Pachamanca, el regalo de la tierra para los peruanos

Pachamanca, el regalo de la tierra para los peruanos

Este primer domingo de febrero se celebra el Día Nacional de la Pachamanca, en homenaje al plato emblemático y a la forma tradicional de preparación de alimentos en el país, en especial en diversas localidades andinas, con un profundo contenido sociocultural en las sociedades campesinas.

El vocablo “pachamanca” proviene de las voces quechuas “pacha”, que significa “tierra” y “manka”, que significa “olla”, es decir “olla de tierra”. La forma más común de preparación de este plato es el resultado de la cocción con el calor de piedras precalentadas de los alimentos, previamente aderezados con verduras aromáticas como chincho, huacatay, ají, comino, pimiento y otras especias.

La pachamanca, dentro de la cosmovisión andina, representa el enlace material y espiritual entre el hombre, la naturaleza y sus productos milenarios, que estimula una interesante fusión histórica, habiendo logrado traspasar generaciones.

Los ingredientes e insumos usados en la pachamanca varían según la región donde se prepara. En Junín, por ejemplo, se utiliza carne de cuy, alpaca, cerdo, cordero, vacuno; vegetales, como papas, habas, choclo, oca, camote; aderezos, como sal, ají colorado, paico, achiote, chincho; y alimentos preelaborados, que son humitas dulces y saladas, acompañados de salsa de ají y queso (japchi).
En Ayacucho se usa carne de res, chancho, pollo; papas, habas, camote, culandro, perejil, huacatay y espinaca. Y como aderezos, el ají, ajo, comino, sal, ají amarillo, chincho, chicha de jora, humitas, salsa de queso y rocoto y huacatay, entre otros.

 

Pachamanca piurana

Piura también tiene su pachamanca, también conocida como Copús.

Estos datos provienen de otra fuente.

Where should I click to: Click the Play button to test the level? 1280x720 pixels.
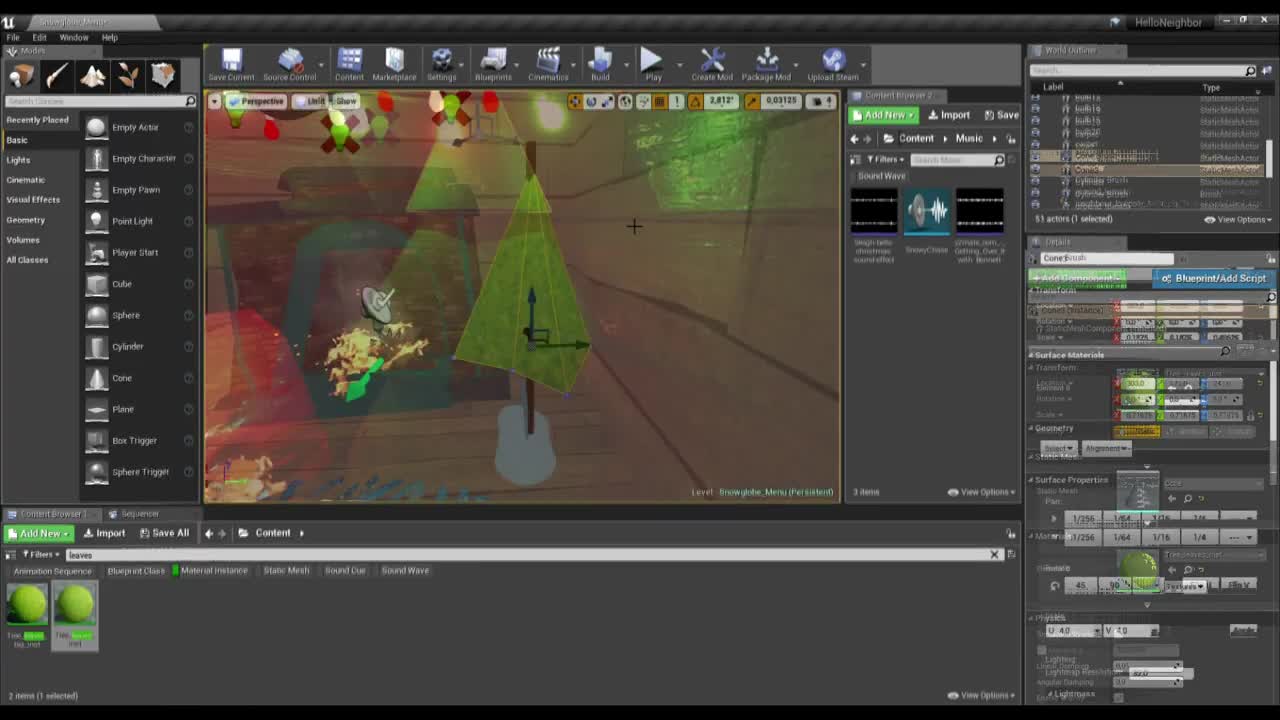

El copús se remonta al Perú precolombino. Sus antecedentes son la pachamanca de la sierra del país y la huatía de Ayacucho y Huancavelica, delicias que también se cocinan bajo tierra.

Lo que diferencia al copús piurano, es que el lechón y el cabrito se meten en una olla de barro procedente de Simbilá, un caserío cerca de Piura, antes de enterrarla.

Esa cocción permite que se eliminen los jugos de las carnes y que solo quede intacta la fibra de los animales. Saravia asegura que el copús, debido a su técnica, es una de las formas más saludables de comer carne.